A number of general principles, developed by Deming, Juran, Crosby, and the Japanese, have been adapted by U.S. companies to guide the process of focusing on the new "quality". The main principles are; (1) Customer Satisfaction, (2) Continuous Improvement, (3) Extensive Measurement, and (4) Employee Involvement.

1. CUSTOMER SATISFACTION: the ultimate goal of TQM is to please customers. Meeting or exceeding customer requirements means shifting emphasis from the short-term to the long-term, from the product to the customers-listening to them, adapting to their needs. TQM teaches that customer satisfaction is not only a measure of quality; it is a whole new approach to doing business.

2. CONTINUOUS IMPROVEMENT: American companies have tended to think in very finite, short-term, and programmatic ways. If a problem arises, there must be a program to fix it. End of story. The message of continuous improvement is that, in the global business arena, things are never truly going to be "fixed".

3. EXTENSIVE MEASUREMENT: For customer satisfaction and continuous improvement to be possible, proponents of TQM believe it is essential to measure the results of the company and to perform measurements in radically new ways. In the past, most firms did relatively little serious measurement. When they did, they relied mostly on traditional, short-term financial criteria to measure overall results, and a series of isolated, somewhat haphazard, micro-measures of departments or functions to evaluate internal initiatives.

4. EMPLOYEE INVOLVEMENT: Widespread employee participation in local decision making is central to the logic of TQM. Employees must be empowered to be flexible and make decisions if customers are to be satisfied. They must be able to take action to prevent and solve problems, and be committed to the organization.

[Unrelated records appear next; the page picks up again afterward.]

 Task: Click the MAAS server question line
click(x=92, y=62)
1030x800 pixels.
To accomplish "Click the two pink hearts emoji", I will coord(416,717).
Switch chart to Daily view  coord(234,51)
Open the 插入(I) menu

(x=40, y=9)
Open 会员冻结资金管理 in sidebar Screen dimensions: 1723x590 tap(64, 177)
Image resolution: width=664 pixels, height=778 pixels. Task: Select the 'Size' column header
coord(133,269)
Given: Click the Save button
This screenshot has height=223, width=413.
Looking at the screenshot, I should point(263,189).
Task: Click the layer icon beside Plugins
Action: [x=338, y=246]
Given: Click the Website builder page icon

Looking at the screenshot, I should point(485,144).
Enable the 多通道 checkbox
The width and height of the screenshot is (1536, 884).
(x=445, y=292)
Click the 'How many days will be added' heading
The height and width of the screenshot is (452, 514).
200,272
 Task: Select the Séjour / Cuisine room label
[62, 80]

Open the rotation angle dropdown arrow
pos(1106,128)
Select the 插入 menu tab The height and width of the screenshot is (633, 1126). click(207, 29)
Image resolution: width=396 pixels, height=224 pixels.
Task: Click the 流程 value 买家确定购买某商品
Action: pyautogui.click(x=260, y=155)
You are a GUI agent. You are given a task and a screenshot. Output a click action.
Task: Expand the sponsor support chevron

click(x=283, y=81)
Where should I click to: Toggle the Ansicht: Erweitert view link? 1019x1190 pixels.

TQM leadership from top management

TQM is a way of life for a company. It has to be introduced and led by top management. This is a key point. Attempts to implement TQM often fail because top management doesn't lead and get committed - instead it delegates and pays lip service. Commitment and personal involvement is required from top management in creating and deploying clear quality values and goals consistent with the objectives of the company, and in creating and deploying well defined systems, methods and performance measures for achieving those goals. These systems and methods guide all quality activities and encourage participation by all employees. The development and use of performance indicators is linked, directly or indirectly, to customer requirements and satisfaction, and to management and employee remuneration.

Actions based on facts

The statistical analysis of engineering and manufacturing facts is an important part of TQM. Facts and analysis provide the basis for planning, review and performance tracking, improvement of operations, and comparison of performance with competitors. The TQM approach is based on the use of objective data, and provides a rational rather than an emotional basis for decision making. The statistical approach to process management in both engineering and manufacturing recognizes that most problems are system-related, and are not caused by particular employees. In practice, data is collected and put in the hands of the people who are in the best position to analyze it and then take the appropriate action to reduce costs and prevent non-conformance. Usually these people are not managers but workers in the process. If the right information is not available, then the analysis, whether it be of shop floor data, or engineering test results, can't take place, errors can't be identified, and so errors can't be corrected.

A TQM culture

It's not easy to introduce TQM. An open, cooperative culture has to be created by management. Employees have to be made to feel that they are responsible for customer satisfaction. They are not going to feel this if they are excluded from the development of visions, strategies, and plans. It's important they participate in these activities. They are unlikely to behave in a responsible way if they see management behaving irresponsibly - saying one thing and doing the opposite.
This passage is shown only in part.